## Actions to take
(a) In the passage on carving wooden bowls and spoons, could you rewrite the stretch from "Finding good wood" through "takes oil well.", changing "hardwoods" to "broadleaf woods"?
(b) Could you copy out the rows word for word, from the line that contains "Task: Increase quantity with the plus button" through the line that contains "click(x=412, y=227)"?

## Source passage
□ □ □ □ □ □ □
Carving Wooden Bowls & Spoons
Discover the secrets of making treenware — handcrafted bowls and spoons — using only a few hand tools, your carving skills and the wood that grows nearby.
People have been carving spoons and bowls out of wood for as long as they have had the tools. The very word “spoon” descends from the Anglo-Saxon for “chip of wood.” Up until the Industrial Revolution most people in Europe ate out of wooden bowls with handcarved spoons. There is still the old Welsh tradition of young men making elaborately carved spoons as gifts for their beloved.
One of the first skills mastered by the hedge carpenter, spoon carving requires only a few simple hand tools and can be practiced almost anywhere there is wood. It is also a great introduction to working with the wood that grows nearby.
Finding good wood
Traditionally, spoons are carved out of hardwoods for strength and durability. Soft to medium hardwoods such as sassafras, basswood, butternut, catalpa, or mimosa can be worked easily when seasoned, but these woods may be porous. Walnut, red maple and other woods that are a bit harder may also be worth working dry. Very hard woods such as dogwood, persimmon, mulberry, sugar maple, wild cherry, and Osage orange are better carved while still green. This is also true of orchard fruitwoods like peach, plum, pear and apple. Apple is an ideal spoon wood, having the combination of creamy carvability when green, immense toughness when dry and a fine texture that takes oil well.
Splitability is also an issue since a billet is usually half or quarter split out of a bolt from a large limb or small trunk. Some woods, like elm or farkleberry, don’t split well and are hard to work. Hackberry and sycamore are a little better but need to be worked green with sharp tools.
□ □ □ □ □ □ □
## Data for this exercise
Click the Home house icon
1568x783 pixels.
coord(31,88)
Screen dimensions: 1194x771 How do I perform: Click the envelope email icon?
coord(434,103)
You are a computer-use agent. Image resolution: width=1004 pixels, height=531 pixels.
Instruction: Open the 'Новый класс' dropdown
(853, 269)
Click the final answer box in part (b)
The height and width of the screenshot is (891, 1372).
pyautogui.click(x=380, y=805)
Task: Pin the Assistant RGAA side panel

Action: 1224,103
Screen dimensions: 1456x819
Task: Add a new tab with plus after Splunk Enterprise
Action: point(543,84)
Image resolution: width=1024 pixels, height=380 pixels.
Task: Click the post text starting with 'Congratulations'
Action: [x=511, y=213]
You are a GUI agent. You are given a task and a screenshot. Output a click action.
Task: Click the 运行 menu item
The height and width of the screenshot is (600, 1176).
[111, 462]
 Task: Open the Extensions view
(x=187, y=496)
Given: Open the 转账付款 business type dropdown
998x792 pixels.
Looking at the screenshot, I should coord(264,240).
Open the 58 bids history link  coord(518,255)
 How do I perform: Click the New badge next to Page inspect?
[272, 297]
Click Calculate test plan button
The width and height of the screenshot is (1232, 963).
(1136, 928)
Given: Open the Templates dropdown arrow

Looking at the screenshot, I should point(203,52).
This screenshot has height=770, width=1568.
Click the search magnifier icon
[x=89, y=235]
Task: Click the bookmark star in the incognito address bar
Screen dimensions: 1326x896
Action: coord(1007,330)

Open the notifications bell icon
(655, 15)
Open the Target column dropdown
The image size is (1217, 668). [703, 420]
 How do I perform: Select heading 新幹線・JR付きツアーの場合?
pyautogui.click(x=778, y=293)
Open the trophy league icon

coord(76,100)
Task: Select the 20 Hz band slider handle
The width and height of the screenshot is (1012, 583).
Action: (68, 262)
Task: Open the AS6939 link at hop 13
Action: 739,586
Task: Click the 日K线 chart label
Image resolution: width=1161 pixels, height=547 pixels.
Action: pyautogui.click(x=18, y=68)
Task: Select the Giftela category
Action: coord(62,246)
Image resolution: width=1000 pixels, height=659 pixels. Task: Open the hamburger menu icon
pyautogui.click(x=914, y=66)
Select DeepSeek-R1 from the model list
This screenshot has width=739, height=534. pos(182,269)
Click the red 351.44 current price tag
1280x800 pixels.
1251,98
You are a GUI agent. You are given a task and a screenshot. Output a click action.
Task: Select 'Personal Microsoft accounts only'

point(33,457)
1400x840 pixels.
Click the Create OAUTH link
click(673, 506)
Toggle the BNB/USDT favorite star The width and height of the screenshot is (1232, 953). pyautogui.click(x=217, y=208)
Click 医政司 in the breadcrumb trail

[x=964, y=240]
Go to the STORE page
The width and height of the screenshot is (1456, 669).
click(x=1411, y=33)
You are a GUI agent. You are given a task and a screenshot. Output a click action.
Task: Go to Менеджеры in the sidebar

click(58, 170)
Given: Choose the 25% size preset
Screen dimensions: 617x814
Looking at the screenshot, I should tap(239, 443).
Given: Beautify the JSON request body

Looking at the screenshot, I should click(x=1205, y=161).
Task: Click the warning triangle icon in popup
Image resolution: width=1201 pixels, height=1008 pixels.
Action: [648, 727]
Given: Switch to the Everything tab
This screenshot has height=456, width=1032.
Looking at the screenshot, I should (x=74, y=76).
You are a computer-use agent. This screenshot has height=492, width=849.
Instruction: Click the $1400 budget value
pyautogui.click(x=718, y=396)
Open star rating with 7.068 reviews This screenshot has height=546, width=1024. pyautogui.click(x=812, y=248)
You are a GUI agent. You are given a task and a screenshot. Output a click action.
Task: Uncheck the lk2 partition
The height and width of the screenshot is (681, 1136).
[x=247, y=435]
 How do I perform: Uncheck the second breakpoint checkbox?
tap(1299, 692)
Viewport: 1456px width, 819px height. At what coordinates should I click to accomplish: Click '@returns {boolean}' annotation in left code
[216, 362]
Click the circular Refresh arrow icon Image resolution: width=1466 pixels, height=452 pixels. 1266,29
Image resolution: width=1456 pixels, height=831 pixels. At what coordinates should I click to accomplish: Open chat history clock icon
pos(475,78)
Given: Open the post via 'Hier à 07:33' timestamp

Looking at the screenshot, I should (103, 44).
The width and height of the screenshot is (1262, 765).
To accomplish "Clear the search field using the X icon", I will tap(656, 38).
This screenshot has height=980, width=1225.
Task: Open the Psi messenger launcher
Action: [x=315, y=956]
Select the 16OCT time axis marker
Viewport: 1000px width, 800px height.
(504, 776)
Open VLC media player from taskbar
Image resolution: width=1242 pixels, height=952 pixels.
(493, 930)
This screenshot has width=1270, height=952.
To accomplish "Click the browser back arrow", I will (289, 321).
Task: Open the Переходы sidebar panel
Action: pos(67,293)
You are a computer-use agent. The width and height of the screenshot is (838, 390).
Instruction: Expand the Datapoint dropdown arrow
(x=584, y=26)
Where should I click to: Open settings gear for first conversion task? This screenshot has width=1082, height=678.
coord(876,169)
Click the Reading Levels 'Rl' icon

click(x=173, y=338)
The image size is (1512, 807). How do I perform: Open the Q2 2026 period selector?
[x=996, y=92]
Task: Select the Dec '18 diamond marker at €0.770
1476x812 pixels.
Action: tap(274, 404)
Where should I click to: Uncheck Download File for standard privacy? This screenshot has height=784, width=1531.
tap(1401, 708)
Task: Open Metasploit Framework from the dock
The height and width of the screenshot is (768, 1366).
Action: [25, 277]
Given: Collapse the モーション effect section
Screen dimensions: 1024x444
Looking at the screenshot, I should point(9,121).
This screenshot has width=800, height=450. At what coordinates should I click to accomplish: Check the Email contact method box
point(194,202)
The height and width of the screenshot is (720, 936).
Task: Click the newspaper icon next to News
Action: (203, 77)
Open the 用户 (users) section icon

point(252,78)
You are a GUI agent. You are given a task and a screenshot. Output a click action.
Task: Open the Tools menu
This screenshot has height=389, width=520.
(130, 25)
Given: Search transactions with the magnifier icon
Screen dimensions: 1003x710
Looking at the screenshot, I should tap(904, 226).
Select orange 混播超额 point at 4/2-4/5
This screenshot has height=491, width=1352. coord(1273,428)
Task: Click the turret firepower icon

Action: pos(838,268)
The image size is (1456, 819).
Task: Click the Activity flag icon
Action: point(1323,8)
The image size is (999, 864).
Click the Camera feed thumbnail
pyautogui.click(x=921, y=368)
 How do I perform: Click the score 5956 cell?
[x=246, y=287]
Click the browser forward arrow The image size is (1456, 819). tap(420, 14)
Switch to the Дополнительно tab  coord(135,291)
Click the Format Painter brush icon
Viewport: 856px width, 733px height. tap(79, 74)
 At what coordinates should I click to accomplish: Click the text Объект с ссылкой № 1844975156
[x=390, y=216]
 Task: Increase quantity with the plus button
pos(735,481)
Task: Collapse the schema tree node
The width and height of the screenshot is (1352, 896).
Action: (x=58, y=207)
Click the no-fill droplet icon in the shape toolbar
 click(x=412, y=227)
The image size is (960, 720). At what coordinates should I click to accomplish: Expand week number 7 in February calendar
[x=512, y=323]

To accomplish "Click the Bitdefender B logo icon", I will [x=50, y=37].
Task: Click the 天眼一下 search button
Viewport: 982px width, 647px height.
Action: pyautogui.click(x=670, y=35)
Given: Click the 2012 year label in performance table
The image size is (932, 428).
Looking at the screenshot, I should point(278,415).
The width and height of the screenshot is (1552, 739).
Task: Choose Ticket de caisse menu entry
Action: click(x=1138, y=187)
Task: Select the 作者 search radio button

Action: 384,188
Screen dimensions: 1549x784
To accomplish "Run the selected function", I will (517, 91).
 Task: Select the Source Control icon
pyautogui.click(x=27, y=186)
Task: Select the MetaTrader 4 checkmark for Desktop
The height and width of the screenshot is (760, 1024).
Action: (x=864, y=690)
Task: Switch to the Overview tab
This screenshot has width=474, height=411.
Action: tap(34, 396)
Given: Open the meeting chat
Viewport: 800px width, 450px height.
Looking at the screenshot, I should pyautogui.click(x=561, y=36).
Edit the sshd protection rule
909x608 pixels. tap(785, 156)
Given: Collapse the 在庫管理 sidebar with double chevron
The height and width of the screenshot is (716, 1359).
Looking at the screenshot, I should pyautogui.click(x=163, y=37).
□ □ □ □ □ □ □
## Answers in order
(a)
Finding good wood
Traditionally, spoons are carved out of broadleaf woods for strength and durability. Soft to medium broadleaf woods such as sassafras, basswood, butternut, catalpa, or mimosa can be worked easily when seasoned, but these woods may be porous. Walnut, red maple and other woods that are a bit harder may also be worth working dry. Very hard woods such as dogwood, persimmon, mulberry, sugar maple, wild cherry, and Osage orange are better carved while still green. This is also true of orchard fruitwoods like peach, plum, pear and apple. Apple is an ideal spoon wood, having the combination of creamy carvability when green, immense toughness when dry and a fine texture that takes oil well.

(b)
 Task: Increase quantity with the plus button
pos(735,481)
Task: Collapse the schema tree node
The width and height of the screenshot is (1352, 896).
Action: (x=58, y=207)
Click the no-fill droplet icon in the shape toolbar
 click(x=412, y=227)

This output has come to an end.